A: We've made a big investment of resources in Bostonpost, a powerful software and data management system for our property management and compliance operations. We are transferring all 85 of our developments onto this platform, which we believe will have a big impact on how we do business.
Q: How are you housing developments changing?
A: We are continuing to see a great variety of development opportunities. Everything from fairly large-scale (125 to 200-plus units) family and seniors developments to smaller infill and special-needs or supportive-housing opportunities. On a more micro level, we are pushing a number of specific amenities on our development sites whenever possible, including very generous and carefully planned community rooms and a variety of critical services spaces including on-site day care, computer labs, and space for kids and/or seniors to play.

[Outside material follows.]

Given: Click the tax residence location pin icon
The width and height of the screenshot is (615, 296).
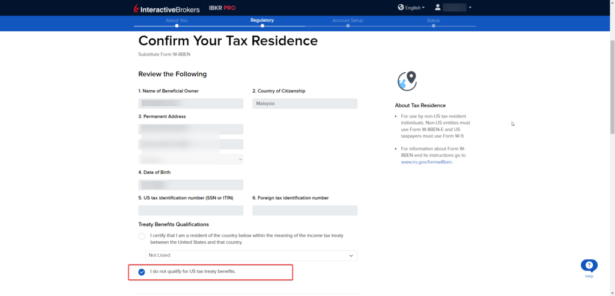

Q: Share with us a housing statistic or interesting fact to think about.
A: The state of California has received exactly one HOPE VI grant award in the entire eight years of the Bush administration—a small grant to Yosemite Village, California.
Q: You have a lot of policy experience. What policy do you see making a big difference in the creation of affordable housing?
A: I think the two most critical federal programs to spur more housing production in the future are incremental project-based vouchers and re-funding of the HOPE VI program, or a similar large-scale redevelopment program targeted to older public housing and subsidized housing. I also have no question that the 1.2 million or so public housing units across the country represent the next great preservation crisis in our industry.
Q: What makes you mad?
A: Two things: 1) that the Bush administration has funded our public housing system in a way that is certain to fail. For eight years, they have so dramatically underfunded public housing operating and capital grants that most housing authorities are literally being driven out of business; and, 2) that so many of our leading financial institutions let greed and the drive for profits overwhelm any sense of sound underwriting practices in the private mortgage market. Over the last 20 years we have made tremendous progress in getting capital into underserved communities. We've broken down the old practices of redlining and denying low- and moderate-income communities access to credit. Now the subprime mess is wiping away all of that progress, and I worry that the market and the regulators will overreact and starve these communities of access to capital going forward.
Q: What makes you glad?
A: Spending time with my wife, Tay Via, and my 9-month-old son, Winston.
Q: What's the last book that you read?
A:What is the What by Dave Eggers, an incredible fictional biographical account of one of the lost boys of Sudan.
Q: If you had the afternoon off work, where would we find you?
A: On my road bike somewhere in the hills of San Mateo or Marin counties.
Q: Who would you like to meet?
A: Nelson Mandela and Tina Fey. Mandela to learn how he performed the miraculous feat of a peaceful transformation of South Africa. Tina Fey for her brilliant ability to point out the ridiculous in our political system.
Q: What's next for Mid-Peninsula and Matt Franklin?
A: We intend to become the highest-performing affordable housing organization in the country. For us, that means building a team with the best technical skills and leadership capabilities in the business, and using our mission of serving low- and moderate-income communities as a touchstone for everything we do.